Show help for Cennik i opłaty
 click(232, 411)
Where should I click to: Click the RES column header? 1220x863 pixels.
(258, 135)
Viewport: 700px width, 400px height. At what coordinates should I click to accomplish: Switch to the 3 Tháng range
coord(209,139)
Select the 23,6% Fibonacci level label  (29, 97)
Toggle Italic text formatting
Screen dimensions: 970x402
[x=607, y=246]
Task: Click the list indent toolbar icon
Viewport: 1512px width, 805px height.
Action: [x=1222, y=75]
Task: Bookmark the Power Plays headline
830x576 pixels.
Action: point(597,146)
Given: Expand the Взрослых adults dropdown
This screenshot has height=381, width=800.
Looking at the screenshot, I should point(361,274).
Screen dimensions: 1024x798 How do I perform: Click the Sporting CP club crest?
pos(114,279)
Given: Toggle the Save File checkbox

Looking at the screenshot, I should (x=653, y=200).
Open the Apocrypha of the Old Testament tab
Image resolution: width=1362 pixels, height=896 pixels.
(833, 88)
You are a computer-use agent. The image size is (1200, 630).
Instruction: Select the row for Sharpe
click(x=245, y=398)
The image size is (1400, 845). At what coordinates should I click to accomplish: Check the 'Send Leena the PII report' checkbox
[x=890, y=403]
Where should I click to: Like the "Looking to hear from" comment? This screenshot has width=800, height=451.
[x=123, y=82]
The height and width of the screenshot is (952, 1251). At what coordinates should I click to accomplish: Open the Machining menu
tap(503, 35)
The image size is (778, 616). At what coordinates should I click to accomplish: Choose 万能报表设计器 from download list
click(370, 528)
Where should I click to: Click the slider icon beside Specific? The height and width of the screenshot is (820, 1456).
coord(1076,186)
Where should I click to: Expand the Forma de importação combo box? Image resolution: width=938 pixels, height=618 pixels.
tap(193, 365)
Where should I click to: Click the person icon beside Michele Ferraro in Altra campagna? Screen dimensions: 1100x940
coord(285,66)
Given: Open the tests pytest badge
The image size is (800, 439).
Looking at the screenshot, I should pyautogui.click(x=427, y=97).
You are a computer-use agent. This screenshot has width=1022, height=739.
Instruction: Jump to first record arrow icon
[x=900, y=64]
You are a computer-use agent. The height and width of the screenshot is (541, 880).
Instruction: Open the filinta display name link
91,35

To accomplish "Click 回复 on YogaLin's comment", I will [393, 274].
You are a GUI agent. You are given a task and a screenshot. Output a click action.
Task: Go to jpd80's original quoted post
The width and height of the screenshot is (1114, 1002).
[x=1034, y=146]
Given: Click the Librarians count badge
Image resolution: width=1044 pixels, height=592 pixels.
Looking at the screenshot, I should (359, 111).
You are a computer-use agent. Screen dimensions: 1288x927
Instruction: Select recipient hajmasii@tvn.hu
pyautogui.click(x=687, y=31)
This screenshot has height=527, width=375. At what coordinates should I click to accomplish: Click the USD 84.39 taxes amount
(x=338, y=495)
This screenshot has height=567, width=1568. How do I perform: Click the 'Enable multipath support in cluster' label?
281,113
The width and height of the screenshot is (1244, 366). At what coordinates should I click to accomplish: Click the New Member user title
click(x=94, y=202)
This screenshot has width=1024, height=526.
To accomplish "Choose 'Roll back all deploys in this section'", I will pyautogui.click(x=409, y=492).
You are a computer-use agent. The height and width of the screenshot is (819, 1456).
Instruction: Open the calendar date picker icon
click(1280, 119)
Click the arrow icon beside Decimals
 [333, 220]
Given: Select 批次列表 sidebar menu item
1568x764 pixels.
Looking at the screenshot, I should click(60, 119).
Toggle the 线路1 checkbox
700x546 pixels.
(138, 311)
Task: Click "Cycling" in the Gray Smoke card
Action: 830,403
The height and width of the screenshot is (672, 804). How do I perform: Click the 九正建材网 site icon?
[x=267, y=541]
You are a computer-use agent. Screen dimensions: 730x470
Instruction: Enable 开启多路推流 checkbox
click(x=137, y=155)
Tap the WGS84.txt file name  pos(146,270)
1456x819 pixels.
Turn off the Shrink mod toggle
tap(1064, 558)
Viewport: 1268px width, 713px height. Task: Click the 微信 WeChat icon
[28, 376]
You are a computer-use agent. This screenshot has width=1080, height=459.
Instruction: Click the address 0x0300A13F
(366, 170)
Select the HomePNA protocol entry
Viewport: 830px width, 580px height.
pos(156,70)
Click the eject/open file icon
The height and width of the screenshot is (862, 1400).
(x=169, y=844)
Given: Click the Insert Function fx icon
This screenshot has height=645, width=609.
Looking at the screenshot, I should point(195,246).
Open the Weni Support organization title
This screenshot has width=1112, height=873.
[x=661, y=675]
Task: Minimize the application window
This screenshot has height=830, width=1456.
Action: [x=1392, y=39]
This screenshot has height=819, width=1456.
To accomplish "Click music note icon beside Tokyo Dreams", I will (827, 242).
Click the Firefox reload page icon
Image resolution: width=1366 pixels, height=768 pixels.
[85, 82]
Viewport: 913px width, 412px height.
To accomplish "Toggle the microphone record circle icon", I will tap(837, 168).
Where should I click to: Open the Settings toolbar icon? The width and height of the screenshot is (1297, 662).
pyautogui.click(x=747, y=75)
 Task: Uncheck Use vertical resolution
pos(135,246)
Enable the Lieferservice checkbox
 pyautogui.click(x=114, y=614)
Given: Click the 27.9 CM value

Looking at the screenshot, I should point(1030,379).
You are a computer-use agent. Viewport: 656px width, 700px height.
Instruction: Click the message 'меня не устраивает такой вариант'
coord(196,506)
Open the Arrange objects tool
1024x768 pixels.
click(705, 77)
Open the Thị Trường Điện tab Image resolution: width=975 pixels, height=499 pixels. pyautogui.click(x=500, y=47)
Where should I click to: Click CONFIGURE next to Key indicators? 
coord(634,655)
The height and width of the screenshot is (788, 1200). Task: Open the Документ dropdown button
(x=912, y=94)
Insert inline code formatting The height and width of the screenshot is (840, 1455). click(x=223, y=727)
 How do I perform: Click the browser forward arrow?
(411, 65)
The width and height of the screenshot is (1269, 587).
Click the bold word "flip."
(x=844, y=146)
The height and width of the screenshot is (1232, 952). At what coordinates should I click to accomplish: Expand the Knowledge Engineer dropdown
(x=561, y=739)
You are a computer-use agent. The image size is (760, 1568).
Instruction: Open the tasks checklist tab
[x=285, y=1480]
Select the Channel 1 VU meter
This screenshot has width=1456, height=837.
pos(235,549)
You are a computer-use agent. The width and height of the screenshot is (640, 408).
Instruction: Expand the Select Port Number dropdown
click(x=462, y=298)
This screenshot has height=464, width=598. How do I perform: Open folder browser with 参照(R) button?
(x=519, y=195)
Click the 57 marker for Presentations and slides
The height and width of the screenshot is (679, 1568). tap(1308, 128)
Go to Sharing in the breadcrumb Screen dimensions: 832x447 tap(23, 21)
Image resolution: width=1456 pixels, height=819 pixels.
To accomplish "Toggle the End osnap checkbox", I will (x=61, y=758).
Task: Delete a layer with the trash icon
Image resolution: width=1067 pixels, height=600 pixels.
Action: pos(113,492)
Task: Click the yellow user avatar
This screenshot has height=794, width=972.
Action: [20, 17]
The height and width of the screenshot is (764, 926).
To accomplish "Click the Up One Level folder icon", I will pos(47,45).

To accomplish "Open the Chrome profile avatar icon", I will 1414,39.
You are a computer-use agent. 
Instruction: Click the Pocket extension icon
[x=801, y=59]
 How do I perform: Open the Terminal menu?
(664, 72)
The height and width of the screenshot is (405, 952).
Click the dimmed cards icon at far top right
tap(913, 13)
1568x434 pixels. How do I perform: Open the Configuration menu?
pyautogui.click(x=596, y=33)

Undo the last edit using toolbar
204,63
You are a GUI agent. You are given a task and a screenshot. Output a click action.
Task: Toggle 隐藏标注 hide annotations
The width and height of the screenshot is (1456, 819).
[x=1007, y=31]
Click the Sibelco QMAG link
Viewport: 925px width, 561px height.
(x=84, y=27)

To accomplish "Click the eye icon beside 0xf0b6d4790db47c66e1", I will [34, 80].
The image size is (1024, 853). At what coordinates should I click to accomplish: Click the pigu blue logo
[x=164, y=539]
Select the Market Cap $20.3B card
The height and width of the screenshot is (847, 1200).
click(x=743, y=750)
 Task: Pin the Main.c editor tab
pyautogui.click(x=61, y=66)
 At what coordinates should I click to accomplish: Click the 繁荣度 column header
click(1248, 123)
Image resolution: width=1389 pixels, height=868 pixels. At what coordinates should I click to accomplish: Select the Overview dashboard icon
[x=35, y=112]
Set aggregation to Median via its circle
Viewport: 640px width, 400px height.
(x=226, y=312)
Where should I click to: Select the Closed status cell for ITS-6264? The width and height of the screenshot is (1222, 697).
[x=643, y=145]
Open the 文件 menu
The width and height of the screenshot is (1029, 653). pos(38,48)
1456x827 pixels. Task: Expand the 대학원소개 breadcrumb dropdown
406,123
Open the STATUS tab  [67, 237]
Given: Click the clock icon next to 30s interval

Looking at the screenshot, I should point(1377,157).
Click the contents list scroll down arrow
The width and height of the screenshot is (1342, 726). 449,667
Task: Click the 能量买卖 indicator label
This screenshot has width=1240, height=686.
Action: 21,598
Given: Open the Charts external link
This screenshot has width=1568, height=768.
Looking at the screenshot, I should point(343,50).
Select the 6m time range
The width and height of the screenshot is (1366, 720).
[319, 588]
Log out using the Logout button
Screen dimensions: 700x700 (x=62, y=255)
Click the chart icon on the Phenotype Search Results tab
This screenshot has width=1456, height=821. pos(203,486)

■ Votre objectif ■
Renommez « VU meter » en « level meter » dans les lignes qui commencent à celle contenant « The height and width of the screenshot is (1232, 952). » et vont jusqu'à celle contenant « pos(235,549) », puis redonnez ces lignes sans autre changement.

■ Réponse ■
The height and width of the screenshot is (1232, 952). At what coordinates should I click to accomplish: Expand the Knowledge Engineer dropdown
(x=561, y=739)
You are a computer-use agent. The image size is (760, 1568).
Instruction: Open the tasks checklist tab
[x=285, y=1480]
Select the Channel 1 level meter
This screenshot has width=1456, height=837.
pos(235,549)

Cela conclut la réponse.